"I declassified the enclosed document, which I am providing to you for your situational awareness," Grenell wrote in his note to Sens. Chuck Grassley (R-Iowa) and Ron Johnson (R-Wis.).
The list contains names of recipients who may have received Flynn's identity in response to a request processed between Nov. 8, 2016, and Jan. 31, 2017, to unmask an identity that had been generically referred to in a National Security Agency foreign intelligence report.
In the course of monitoring communications with foreign officials, the conversations of U.S. citizens are at times incidentally collected by intelligence agencies. The identity of these people is usually redacted in transcripts or intelligence reports if they’re not the subject of surveillance. “Unmasking” refers to the process of revealing the name of the U.S. citizen.
The names of that list include former Vice President Joe Biden, Obama's then-chief of staff Denis McDonough, former U.S. Ambassador to the United Nations Samantha Power, former Director of National Intelligence James Clapper, former FBI director James Comey, and former Director of the CIA John Brennan. Along with names, the list also includes dates of when the recipient had requested the unmasking.
Some of the names and information in the document have been redacted.
"Each individual was an authorized recipient of the original report and the unmasking was approved through NSA's standard process, which includes a review of the justification for the request," the declassified document said.

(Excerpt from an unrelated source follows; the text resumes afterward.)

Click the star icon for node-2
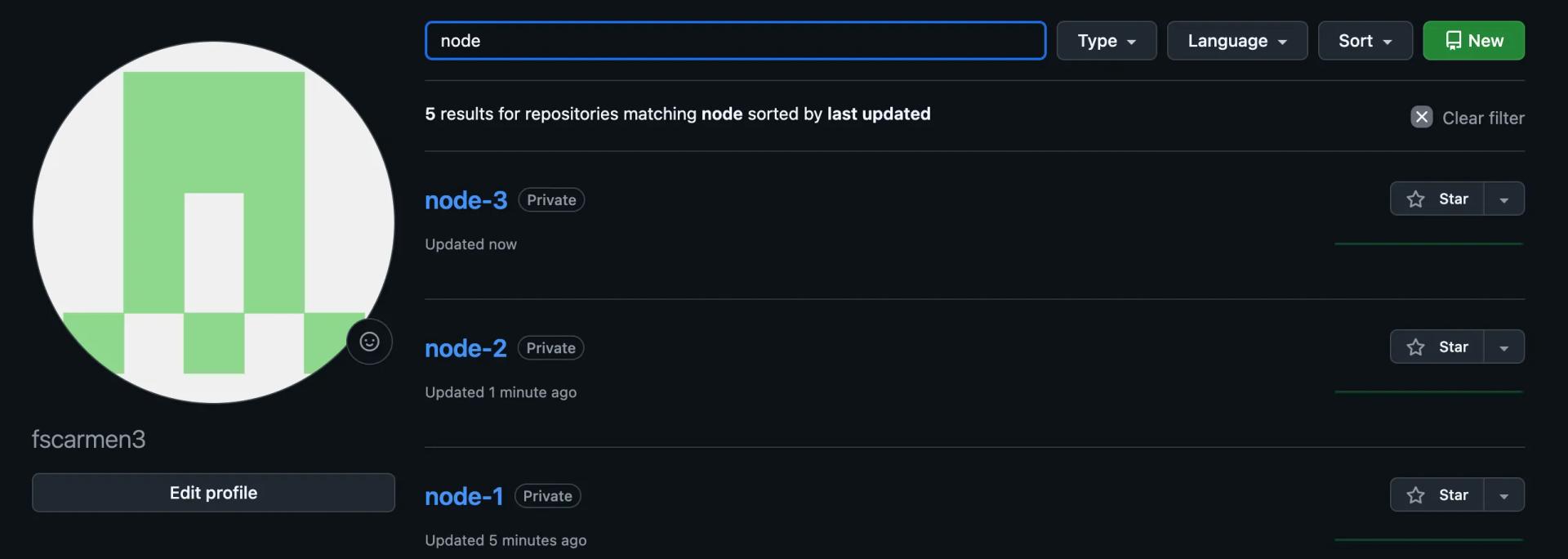 click(1415, 347)
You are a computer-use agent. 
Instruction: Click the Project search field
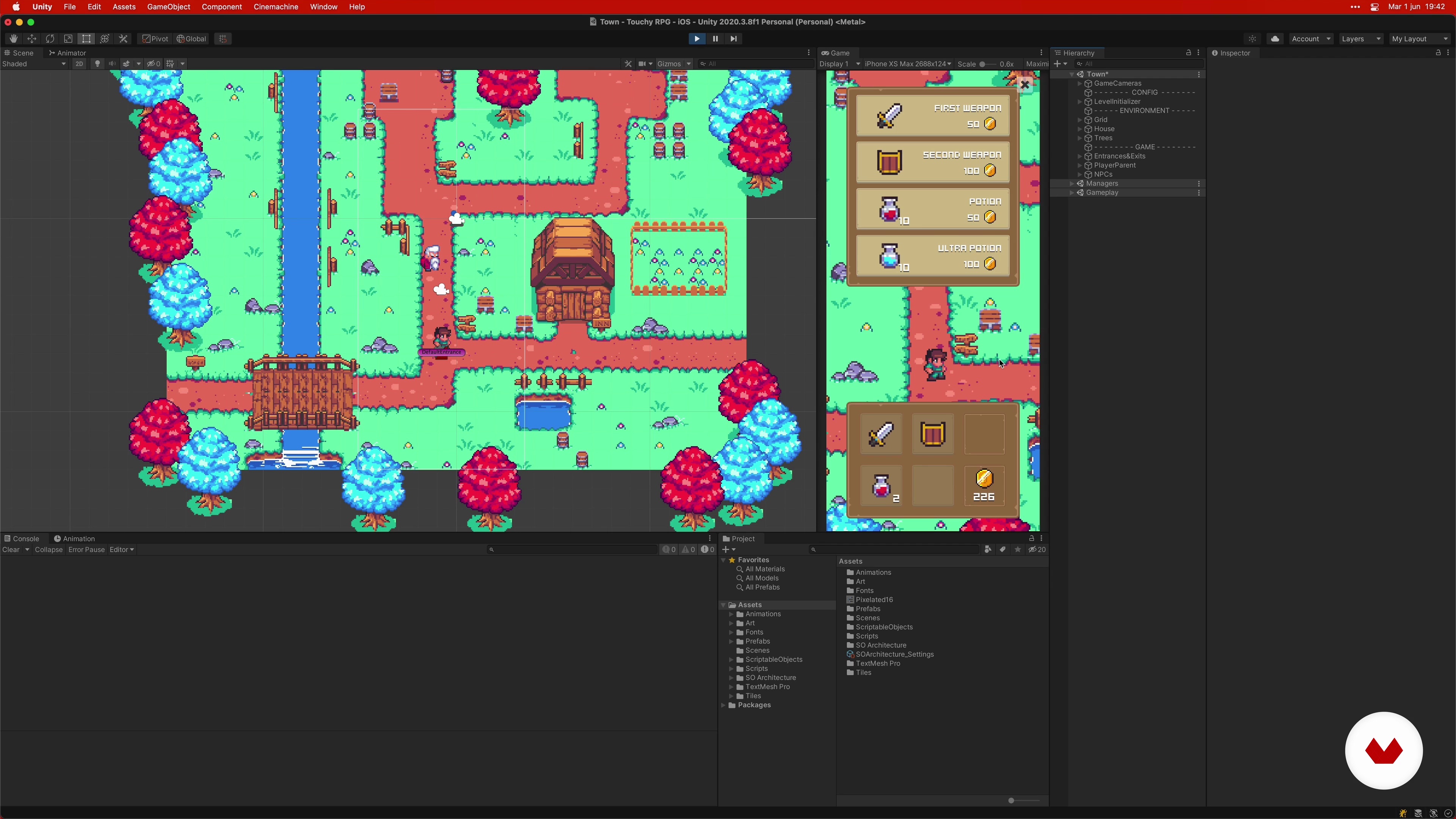[x=895, y=549]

"Only certain personnel are authorized to submit unmasking requests into the NSA system. In this case, 16 authorized individuals requested unmaskings for [redacted] different NSA intelligence reports for select identified principals. While the principals are identified below, we cannot confirm they saw the unmasked information."
The document shows that eight unmasking requests were made on and after Dec. 29, 2016, the day when Russian ambassador Sergey Kislyak and Flynn spoke on the phone where sanctions were discussed. These include one request from Power on Jan. 11, 2017, one from Clapper on Jan. 7, 2017, one from then-Secretary of the Treasury Jacob Lew on Jan. 12, 2017, one from McDonough on Jan. 5, 2017, one from then-Deputy Director of National Intelligence for Intelligence Integration Michael Dempsey on Jan. 7, 2017, one from then-Principal Deputy Director of National Intelligence Stephanie L. O'Sullivan on Jan. 7, 2017, one request by an official from the CIA who has been redacted, on Jan. 10, 2017, and one from Biden on Jan. 12, 2017.
The list does not include requests made outside the specified time frame, the document states.
Grassley and Johnson called on the officials listed in the document to confirmed whether they had reviewed the information and provide other information about their request.
They also lauded Grenell and Barr for their transparency and responsiveness.
"Our investigation of these matters has been ongoing for years, and as information finally comes to light, our focus on these issues is even more important now. The records are one step forward in an important effort to get to the bottom of what the Obama administration did during the Russia investigation and to Lt. General Flynn. We will continue to review this information and push for additional relevant disclosures until we are satisfied that the American people know the full truth,” the senators wrote.
The release of the list comes as the DOJ dropped its criminal case against Flynn.
Flynn was accused of lying to investigators, claiming he didn’t discuss Russian sanctions during a call he had with Kislyak before Trump took office. It was revealed in intercepted transcripts from the Obama administration that Flynn did discuss sanctions.
In December 2017, Flynn pleaded guilty to lying in the FBI interview about his call with Kislyak but afterward sought to withdraw that plea. Flynn’s lawyers argued that he had been entrapped by the FBI in the interview.
Recent documents pertaining to the Flynn case released by the DOJ included handwritten notes that revealed top officials in the agency had questioned whether the goal of questioning Flynn was to “get him to lie, so we can prosecute him or get him fired?”
“[T]he interview of Mr. Flynn was untethered to, and unjustified by, the FBI’s counterintelligence investigation into Mr. Flynn—a no longer justifiably predicated investigation that the FBI had, in the Bureau’s own words, prepared to close because it had yielded an ‘absence of any derogatory information,’” Shea wrote in the filing.